*MATERIAL SUPPLIED*.

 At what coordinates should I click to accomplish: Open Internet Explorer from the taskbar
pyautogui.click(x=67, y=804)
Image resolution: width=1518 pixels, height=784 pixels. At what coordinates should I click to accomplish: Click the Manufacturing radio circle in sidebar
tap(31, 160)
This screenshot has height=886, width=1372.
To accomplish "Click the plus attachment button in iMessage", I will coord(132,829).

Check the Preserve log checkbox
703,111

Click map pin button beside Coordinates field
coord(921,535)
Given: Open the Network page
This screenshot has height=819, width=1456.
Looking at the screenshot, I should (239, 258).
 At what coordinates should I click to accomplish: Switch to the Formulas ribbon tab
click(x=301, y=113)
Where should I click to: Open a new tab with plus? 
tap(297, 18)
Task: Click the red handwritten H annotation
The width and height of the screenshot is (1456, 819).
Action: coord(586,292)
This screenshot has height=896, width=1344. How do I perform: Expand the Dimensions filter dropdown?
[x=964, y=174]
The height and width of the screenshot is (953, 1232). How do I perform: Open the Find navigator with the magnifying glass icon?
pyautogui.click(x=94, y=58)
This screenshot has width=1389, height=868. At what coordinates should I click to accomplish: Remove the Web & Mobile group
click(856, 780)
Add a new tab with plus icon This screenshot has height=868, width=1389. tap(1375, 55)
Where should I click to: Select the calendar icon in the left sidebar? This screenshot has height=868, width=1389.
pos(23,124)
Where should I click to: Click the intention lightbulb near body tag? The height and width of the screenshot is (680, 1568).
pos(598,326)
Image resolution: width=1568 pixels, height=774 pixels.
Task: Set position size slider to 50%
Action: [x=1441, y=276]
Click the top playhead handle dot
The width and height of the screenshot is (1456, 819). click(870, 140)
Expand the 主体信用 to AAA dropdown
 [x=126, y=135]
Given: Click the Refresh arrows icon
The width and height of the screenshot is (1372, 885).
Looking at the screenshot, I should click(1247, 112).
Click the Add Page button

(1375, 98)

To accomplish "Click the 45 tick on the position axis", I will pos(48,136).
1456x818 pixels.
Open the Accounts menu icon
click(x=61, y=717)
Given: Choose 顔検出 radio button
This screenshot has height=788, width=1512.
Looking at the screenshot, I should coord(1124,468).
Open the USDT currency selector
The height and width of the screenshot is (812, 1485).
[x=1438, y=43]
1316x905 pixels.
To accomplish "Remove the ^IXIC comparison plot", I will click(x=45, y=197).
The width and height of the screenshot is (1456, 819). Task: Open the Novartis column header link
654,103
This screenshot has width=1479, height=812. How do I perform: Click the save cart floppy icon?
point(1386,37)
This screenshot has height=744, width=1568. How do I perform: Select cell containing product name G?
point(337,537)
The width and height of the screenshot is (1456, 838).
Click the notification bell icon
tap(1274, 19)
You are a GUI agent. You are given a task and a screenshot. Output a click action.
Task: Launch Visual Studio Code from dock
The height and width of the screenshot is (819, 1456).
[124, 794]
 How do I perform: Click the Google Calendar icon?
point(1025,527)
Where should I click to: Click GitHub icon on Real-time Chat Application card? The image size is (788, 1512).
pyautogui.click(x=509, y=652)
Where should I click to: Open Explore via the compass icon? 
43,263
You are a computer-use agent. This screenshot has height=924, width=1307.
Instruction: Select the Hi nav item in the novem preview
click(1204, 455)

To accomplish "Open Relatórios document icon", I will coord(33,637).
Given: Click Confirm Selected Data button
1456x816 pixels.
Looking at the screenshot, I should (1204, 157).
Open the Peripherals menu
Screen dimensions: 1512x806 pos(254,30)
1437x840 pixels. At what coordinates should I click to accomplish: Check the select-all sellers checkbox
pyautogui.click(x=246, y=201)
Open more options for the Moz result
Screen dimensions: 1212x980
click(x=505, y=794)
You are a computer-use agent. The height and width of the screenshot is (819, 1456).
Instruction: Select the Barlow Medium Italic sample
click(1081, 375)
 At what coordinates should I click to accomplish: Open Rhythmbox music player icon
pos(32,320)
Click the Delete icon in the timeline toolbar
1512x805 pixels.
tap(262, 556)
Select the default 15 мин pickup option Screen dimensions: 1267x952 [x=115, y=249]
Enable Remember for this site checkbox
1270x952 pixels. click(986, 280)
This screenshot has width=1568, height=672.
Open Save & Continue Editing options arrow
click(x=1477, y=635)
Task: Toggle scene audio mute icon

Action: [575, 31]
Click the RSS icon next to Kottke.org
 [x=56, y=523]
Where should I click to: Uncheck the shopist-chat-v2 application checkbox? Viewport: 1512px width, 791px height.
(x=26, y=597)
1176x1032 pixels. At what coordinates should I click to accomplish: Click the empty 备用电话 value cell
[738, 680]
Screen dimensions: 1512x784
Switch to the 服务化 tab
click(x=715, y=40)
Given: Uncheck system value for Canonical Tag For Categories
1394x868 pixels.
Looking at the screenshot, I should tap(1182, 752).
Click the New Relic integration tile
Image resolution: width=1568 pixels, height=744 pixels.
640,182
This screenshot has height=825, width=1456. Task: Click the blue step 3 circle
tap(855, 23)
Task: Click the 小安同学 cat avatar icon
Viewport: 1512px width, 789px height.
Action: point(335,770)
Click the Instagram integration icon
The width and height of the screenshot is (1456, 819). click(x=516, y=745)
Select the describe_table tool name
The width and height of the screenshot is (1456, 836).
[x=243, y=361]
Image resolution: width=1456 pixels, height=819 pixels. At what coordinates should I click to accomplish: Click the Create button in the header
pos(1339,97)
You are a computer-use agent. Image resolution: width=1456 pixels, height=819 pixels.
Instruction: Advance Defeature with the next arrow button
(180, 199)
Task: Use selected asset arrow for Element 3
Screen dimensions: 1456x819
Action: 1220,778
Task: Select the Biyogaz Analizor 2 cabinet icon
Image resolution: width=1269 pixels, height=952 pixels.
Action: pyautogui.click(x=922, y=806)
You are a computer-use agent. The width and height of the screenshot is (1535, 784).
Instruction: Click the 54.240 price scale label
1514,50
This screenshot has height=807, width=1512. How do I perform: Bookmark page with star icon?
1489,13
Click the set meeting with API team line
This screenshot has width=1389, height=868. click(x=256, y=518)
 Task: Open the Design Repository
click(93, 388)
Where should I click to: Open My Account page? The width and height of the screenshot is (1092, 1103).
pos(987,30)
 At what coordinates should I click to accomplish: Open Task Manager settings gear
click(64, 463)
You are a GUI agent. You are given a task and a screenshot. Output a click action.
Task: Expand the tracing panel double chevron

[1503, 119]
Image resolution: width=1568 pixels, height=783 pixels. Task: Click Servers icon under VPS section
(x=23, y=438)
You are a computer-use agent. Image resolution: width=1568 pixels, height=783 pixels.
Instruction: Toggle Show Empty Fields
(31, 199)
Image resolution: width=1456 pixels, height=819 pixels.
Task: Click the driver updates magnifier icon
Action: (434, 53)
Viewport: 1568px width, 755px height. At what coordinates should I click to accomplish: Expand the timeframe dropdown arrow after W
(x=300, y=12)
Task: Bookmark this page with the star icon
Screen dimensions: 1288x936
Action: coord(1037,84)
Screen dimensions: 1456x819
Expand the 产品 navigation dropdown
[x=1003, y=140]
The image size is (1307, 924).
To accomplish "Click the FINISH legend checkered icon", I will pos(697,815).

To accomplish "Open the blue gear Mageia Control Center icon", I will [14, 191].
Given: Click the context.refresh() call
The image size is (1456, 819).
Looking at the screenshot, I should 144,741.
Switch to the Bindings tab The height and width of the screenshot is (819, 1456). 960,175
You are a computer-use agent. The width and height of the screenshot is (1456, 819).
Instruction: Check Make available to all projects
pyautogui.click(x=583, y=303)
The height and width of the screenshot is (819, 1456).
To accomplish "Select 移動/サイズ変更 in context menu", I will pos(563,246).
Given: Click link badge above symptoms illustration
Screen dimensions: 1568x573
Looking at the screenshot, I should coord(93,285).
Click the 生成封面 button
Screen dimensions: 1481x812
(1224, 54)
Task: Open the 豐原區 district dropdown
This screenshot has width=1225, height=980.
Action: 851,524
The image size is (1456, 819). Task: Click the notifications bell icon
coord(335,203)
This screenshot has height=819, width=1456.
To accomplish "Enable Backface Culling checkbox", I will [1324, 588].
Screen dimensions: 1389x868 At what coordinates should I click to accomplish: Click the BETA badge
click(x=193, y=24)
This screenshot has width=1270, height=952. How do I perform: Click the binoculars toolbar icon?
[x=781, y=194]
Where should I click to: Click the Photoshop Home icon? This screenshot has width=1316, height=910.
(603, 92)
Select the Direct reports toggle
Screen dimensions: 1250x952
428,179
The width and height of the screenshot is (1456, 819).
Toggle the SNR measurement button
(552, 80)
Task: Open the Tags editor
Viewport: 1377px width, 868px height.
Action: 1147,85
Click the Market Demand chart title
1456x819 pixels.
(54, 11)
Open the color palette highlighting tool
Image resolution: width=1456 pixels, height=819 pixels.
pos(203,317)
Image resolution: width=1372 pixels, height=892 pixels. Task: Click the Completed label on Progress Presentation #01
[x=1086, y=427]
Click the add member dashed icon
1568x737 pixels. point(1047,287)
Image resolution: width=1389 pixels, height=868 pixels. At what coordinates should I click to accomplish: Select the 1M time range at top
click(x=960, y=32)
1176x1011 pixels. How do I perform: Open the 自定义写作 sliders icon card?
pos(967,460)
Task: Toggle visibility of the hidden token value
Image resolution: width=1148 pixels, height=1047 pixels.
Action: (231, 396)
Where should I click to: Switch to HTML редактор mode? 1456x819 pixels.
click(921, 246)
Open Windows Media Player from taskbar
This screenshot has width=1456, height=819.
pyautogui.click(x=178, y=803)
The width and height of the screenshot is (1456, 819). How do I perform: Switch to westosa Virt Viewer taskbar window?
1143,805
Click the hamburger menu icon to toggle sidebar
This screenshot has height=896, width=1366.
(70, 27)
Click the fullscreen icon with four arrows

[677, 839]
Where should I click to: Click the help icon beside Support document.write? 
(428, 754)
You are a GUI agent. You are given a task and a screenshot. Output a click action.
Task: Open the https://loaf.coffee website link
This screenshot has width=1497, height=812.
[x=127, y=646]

*WHAT IS BEING ASKED*.
Repeat, exactly as they stand above, the lines from the line with "At what coordinates should I click to accomplish: Open Task" to the line with "You are a computer-use agent. Image resolution: width=1568", both lines included.

*THE COMPLETED TASK*.
 At what coordinates should I click to accomplish: Open Task Manager settings gear
click(64, 463)
You are a GUI agent. You are given a task and a screenshot. Output a click action.
Task: Expand the tracing panel double chevron

[1503, 119]
Image resolution: width=1568 pixels, height=783 pixels. Task: Click Servers icon under VPS section
(x=23, y=438)
You are a computer-use agent. Image resolution: width=1568 pixels, height=783 pixels.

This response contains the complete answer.